| Work to do |
a) According to the article on Tesco's banana commitment, in what year did Tesco decide to source all its bananas from Rainforest Alliance and Fairtrade certified farms?
b) Continue the article on Tesco's living wage commitment for banana workers from its last sentence.

| Quoted text |
>> Begin

Can the Tesco Commitment Provide a Basis for a Wider Pan European Retailer Programme of Action Ensuring a ‘Living Wage +’ Outcome for Banana Workers?

Summary
Tesco’s latest commitment on ensuring banana plantation workers are paid, at a minimum, a living wage includes two important innovations: independent determination of the living wage requirement and the establishment of a clearly defined timeline for attaining living wage objectives. This approach is indicative of the kind of ‘best practice’ which the EC ‘Code of Conduct on Responsible Food Business and Marketing Practices’ would like to see generally adopted (including in other sector such as the cocoa sector). By concentrating responsibility for establishing living wage levels at the level of the stakeholder with the greatest power within the supply chain, the Tesco initiative offers a real prospect of progress on living wage issues. This would be particularly the case, if it was generalised across products and throughout the corporate family of which Tesco forms a part (ABF).

Following the earlier call from African banana producers for a more equitable distribution of commercial benefits along banana supply chains (see companion epamonitoring.net article, ‘West African Banana Producers Call for a Fairer Distribution of Commercial Benefits Along Banana Supply Chains’, 7 October 2021), the UK supermarket chain Tesco, has announced an extended commitment to ensuring banana plantation workers are paid at a minimum, a living wage (1).

Tesco defines a “living wage” as a benchmark wage that is enough to meet a family’s basic needs including food, housing, education, healthcare, transport, and clothing’. The commitment is seen as ‘floor not a ceiling’ in terms of banana worker remuneration (1).

The latest Tesco commitment builds on the 2017 decision to source all its bananas from Rainforest Alliance and Fairtrade certified farms. However, it was highlighted how these schemes did not guarantee ‘workers earn a living wage.’ The living wage benchmark to be used by Tesco has been elaborated in in close association with industry bodies such as the World Banana Forum and other stakeholders bodies.

In realising its stated commitment Tesco’s approach hinges around four elements:

  • As of January 2022, Tesco is committed to ‘paying the living wage gap to banana producers (equivalent to the volumes sourced by the company)’.

>> End

| Data lines |
>> Begin

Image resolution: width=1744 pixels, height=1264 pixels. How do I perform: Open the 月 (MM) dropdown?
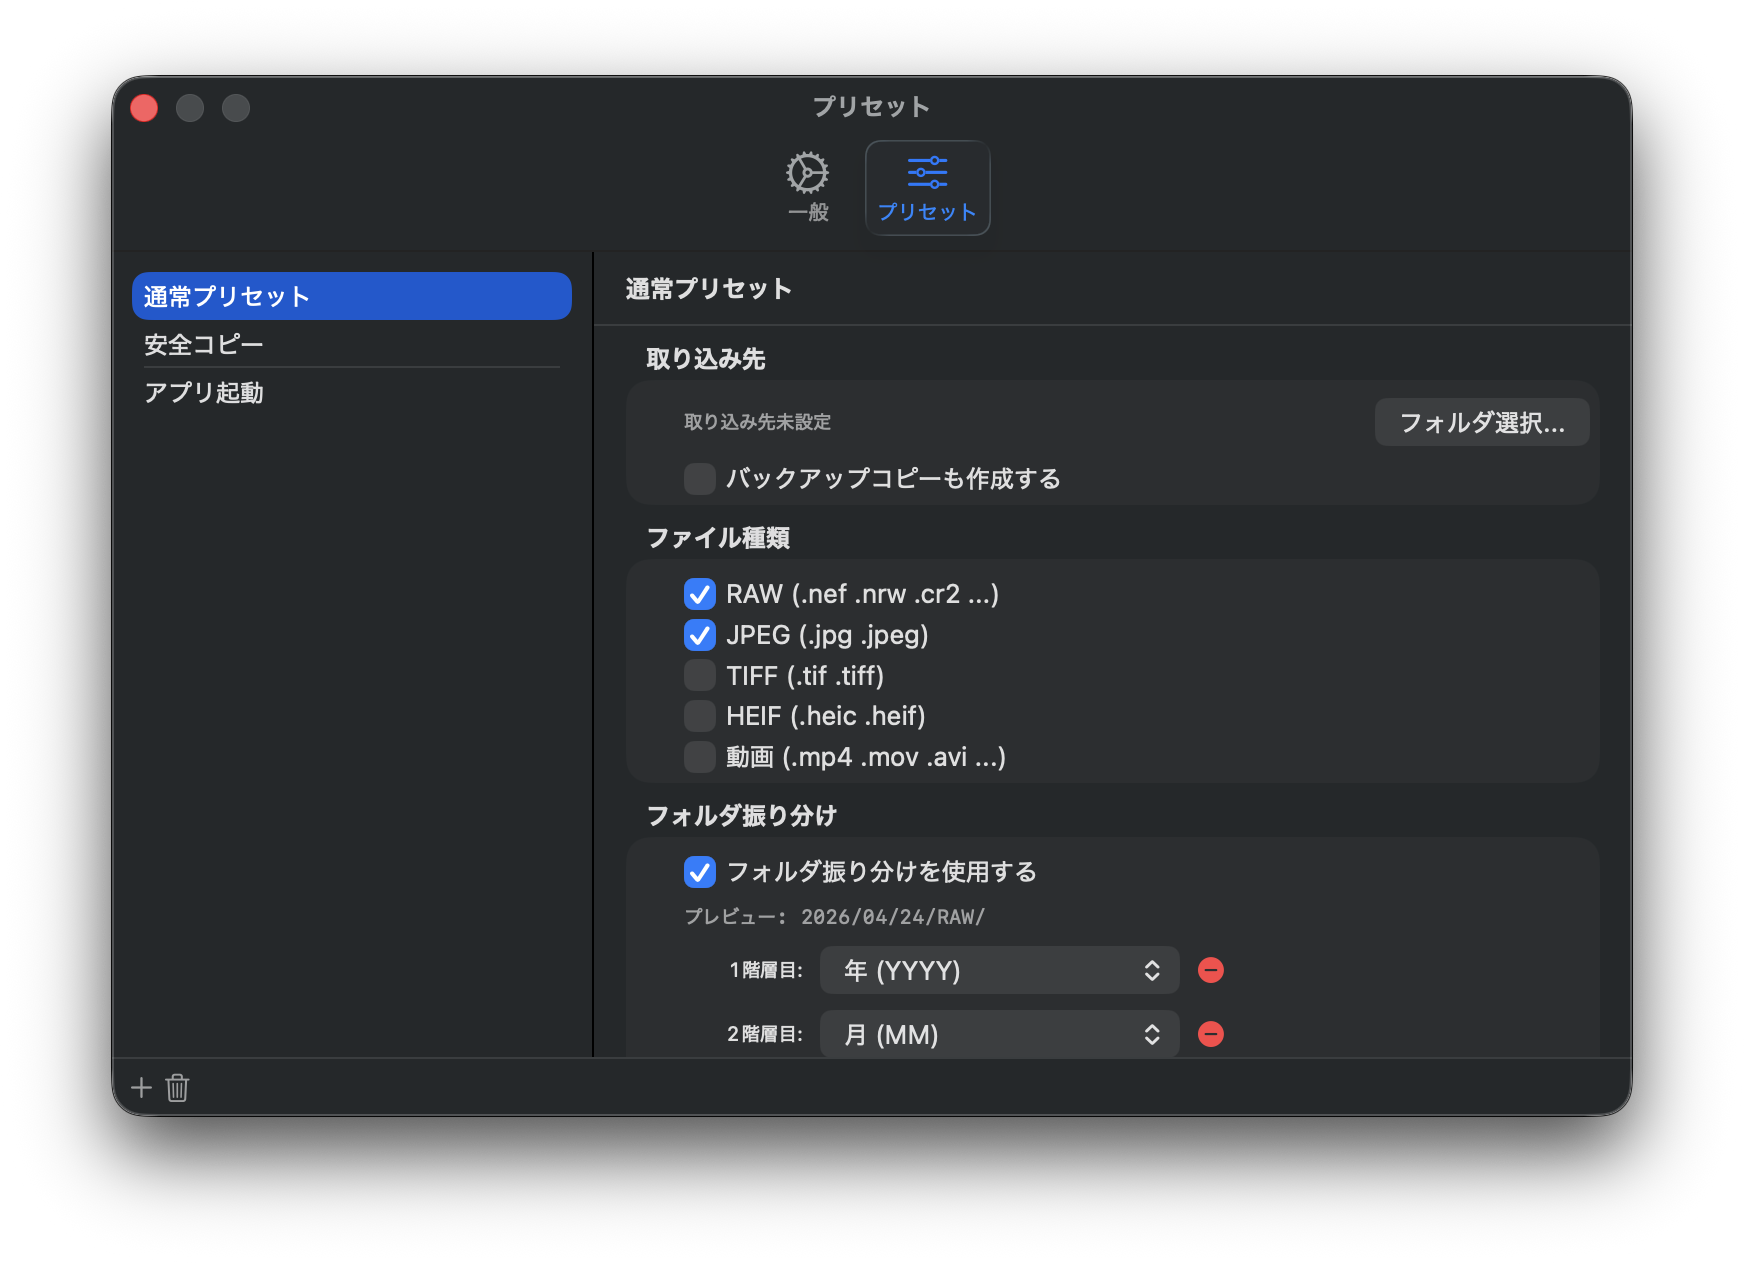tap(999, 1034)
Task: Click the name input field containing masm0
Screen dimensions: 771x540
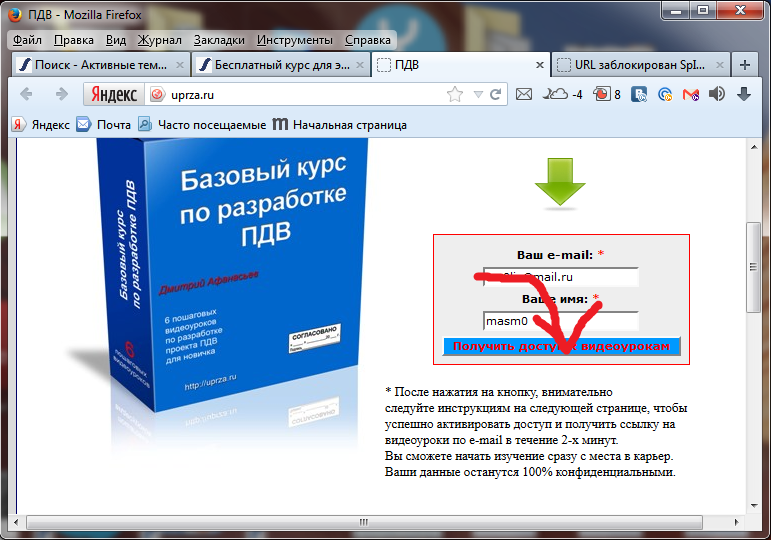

>> End

| Responses by task |
a) 2017.

b)
  • Tesco will then hold each of its suppliers to a ‘timebound commitment’ to pay all workers a living wage.
  • Tesco ‘will reward suppliers who continue to make progress on closing living wage gaps with higher volumes as part of a balanced scorecard.’
  • By January 2024, Tesco ‘will only source from banana producers who pay a living wage to all workers no matter the volumes sourced by Tesco.’

Tesco’s commitment also refers to ‘the importance of freedom of workers to join a trade union and to bargain collectively with their employers’ (1).

According to Tesco, ‘half of their suppliers already pay a living wage to all workers, while among the remainder, living wage gaps were found to range between 2% and 18%.’ However, there are still held to be ‘substantial gaps on many plantations in countries like Dominican Republic, Cote d’Ivoire and the Guatemalan Pacific coast’ (1).

The campaigning NGO Banana Link has welcomed the Tesco commitments (2) and has expressed the hope this will set an example for other retailers to make similar commitments to paying living wages for banana plantation workers and supporting of banana workers being allowed to join a trade union and bargain collectively. This later dimension is seen as the ‘truly sustainable route to living wages for the medium and long term’ (1).

For Banana Link a key principle established through the Tesco commitment is that ‘the final buyer, where the power along the chain is now concentrated, is accepting responsibility for meeting wage gaps through better prices.’ However, Banana Link has also called for two further actions namely:

  • Ensuring the ‘validation of current wage data through local trade unions’ and
  • Making the ‘ring fencing’ of ‘higher prices conditional on genuine social dialogue and bargaining with independent trade unions’ (1).
Comment and Analysis
Banana Link has highlighted how although similar multiple retailer initiatives are underway in the Netherlands and Germany, the concerned companies need to ‘up their ambitions’, if across the board improvements in living standards in the banana sector are to be achieved in producer countries. While the UK is the main base of Tesco’s operations, up to August 2018 it also had 152 stores in the Republic of Ireland (where in 2019 it accounted for 21% of the Irish grocery market) (2), Hungary (206 stores), Slovakia (154 stores), the Czech Republic (322 stores) and six stores across Spain, Ibiza, Portugal and Gibraltar (3).

The Tesco initiative and its proposed implementation modalities could usefully be taken up by other EU member states’ multiple retailers, in the context of both their own initiatives and the EU’s new ‘Code of Conduct on Responsible Food Business and Marketing Practices’. It would give practical expression to Aspirational Objective 5 in the EU Code of Conduct which deals with ensuring ‘sustained, inclusive and sustainable economic growth, employment, and decent work for all’. It would promote the kind of ‘best practice’ competitive dynamic between European retailers on ‘living wage’ issues which it is essential the EU Code of Conduct should promote (see companion epamonitoring.net article, ‘Some Implications of the EU Code of Conduct on Responsible Food Business and Marketing Practices for ACP Producers’, 4 November 2021).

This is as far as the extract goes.